Amanda McLoughlin, the CEO of podcast company Multitude Productions, made another contribution on Twitter to the “Could you translate that into Animal Crossing?” canon. “It’s hard to understand that most of what’s traded every day on global financial markets is insubstantial, two or three degrees removed from a tangible thing,” she says. “Comparing it to a physical thing that Animal Crossing players are used to buying and selling makes understanding everything a little easier.” She adds that Animal Crossing helps convey the concept that a company’s stock price is a function of demand, not of inherent value. “In Animal Crossing, the actual turnips you dumped in your side yard or on your beach aren’t any different on Tuesday when they’re worth 800 bells than on Wednesday when they’re worth 100,” she says. “It’s just the price that changed.” Similarly, GameStop stock’s sudden inflation wasn’t a sign that selling physical copies of games that most players purchase via digital download had become a better business model.
So some jerk on another island was like “Turnips are useless and I think the price will be like 20 bells next week, so I’m gonna promise to sell them to you super cheap. I’m so sure they’re going to be cheap that I’ll sign a contract promising to sell them to you at 22 bells.”
— Amanda McLoughlin (@shessomickey) January 28, 2021
On January 27, Twitter user @I_nXIV made the most-shared mashup in the New Horizons/GameStop genre.
The takeaway from the funny juxtaposition, @I_nXIV say, is that “With enough people and the right tools (such as access to fractional stocks), we can influence the market in the real world too.” But they’re anxious about the short-term consequences: “I fear that many people are gonna lose money as the hype dies down. I even regret posting that meme. While being easy to digest, it does add to fear of missing out and inflates the value of GME.”
Early investment activity tends to be beneficial later in life, but retail investors assume more risk than time-traveling turnip merchants, especially if they’re new to trading. “The internet hive mind is definitely attracted to this and is bringing in new people that might not have been interested until they saw the hype,” Jakubowski says. “And I think the same thing happened with Animal Crossing.” Castronova notes, “It’s all the same—crowd behavior, where the crowd is on the internet.” He continues, “If you’ve seen ‘the wave’ during a boring soccer game, you understand that crowds of people will do nutty things just for the heck of it.”
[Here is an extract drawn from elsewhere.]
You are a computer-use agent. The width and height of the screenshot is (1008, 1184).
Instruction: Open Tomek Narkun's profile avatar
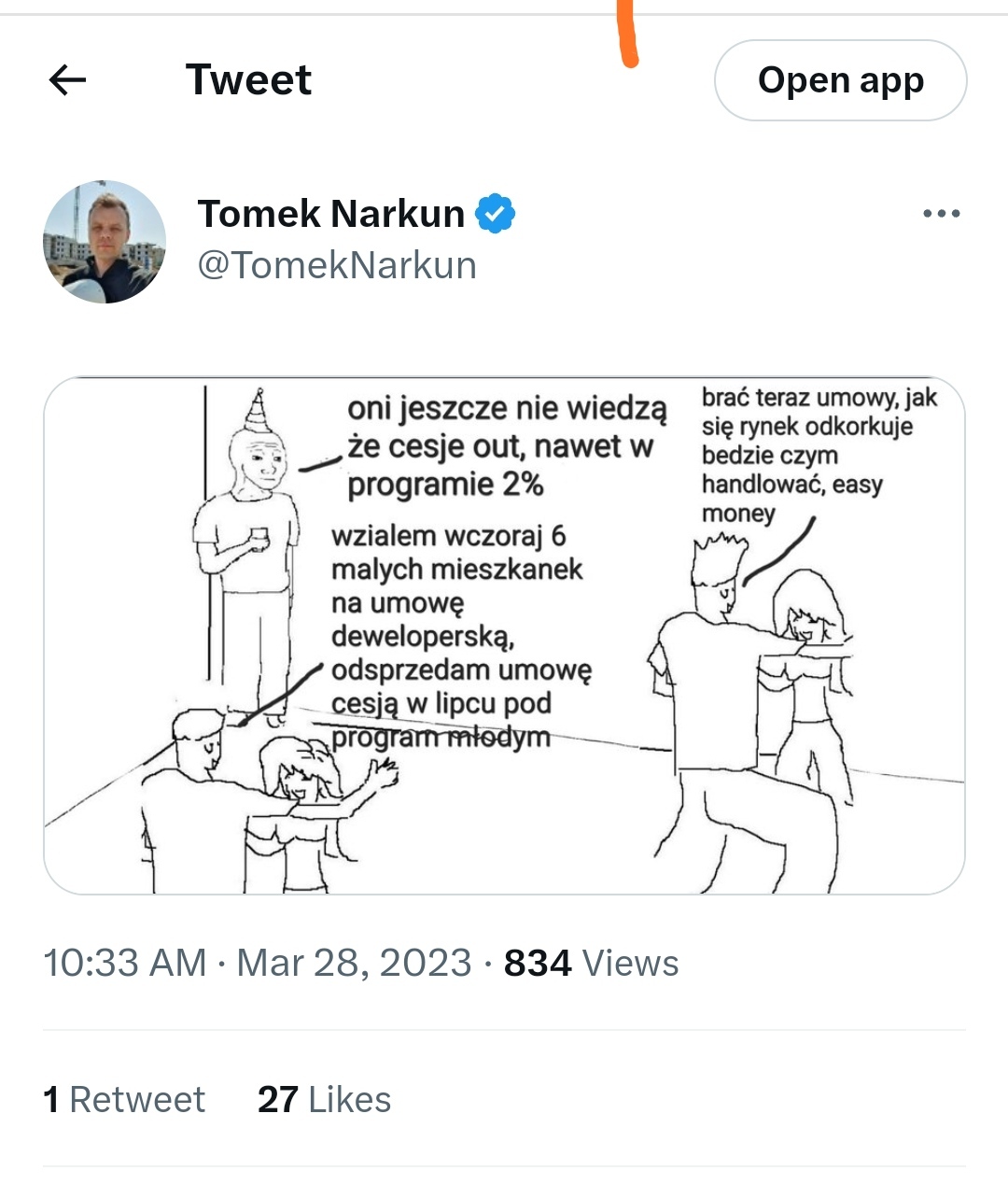pyautogui.click(x=105, y=242)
But with the dust still unsettled, it may be too soon to say whether it’s nutty—or, for that matter, to truly understand the intricacies and import of what went down. In spite of her personal losses and the meme stocks’ swift retreat, Fung’s morale remains high. “I think with the participation of the retail investor, this is the beginning of a new age of trading,” she says. “With games like Animal Crossing and TikTok financial advice, kids and young adults are becoming way more financially literate. They’re learning how to play the game, and the GME short squeeze was just the beginning.” In New Horizons, the game never needs to be over. In the actual economy, regulators and time—but not time travel—will tell.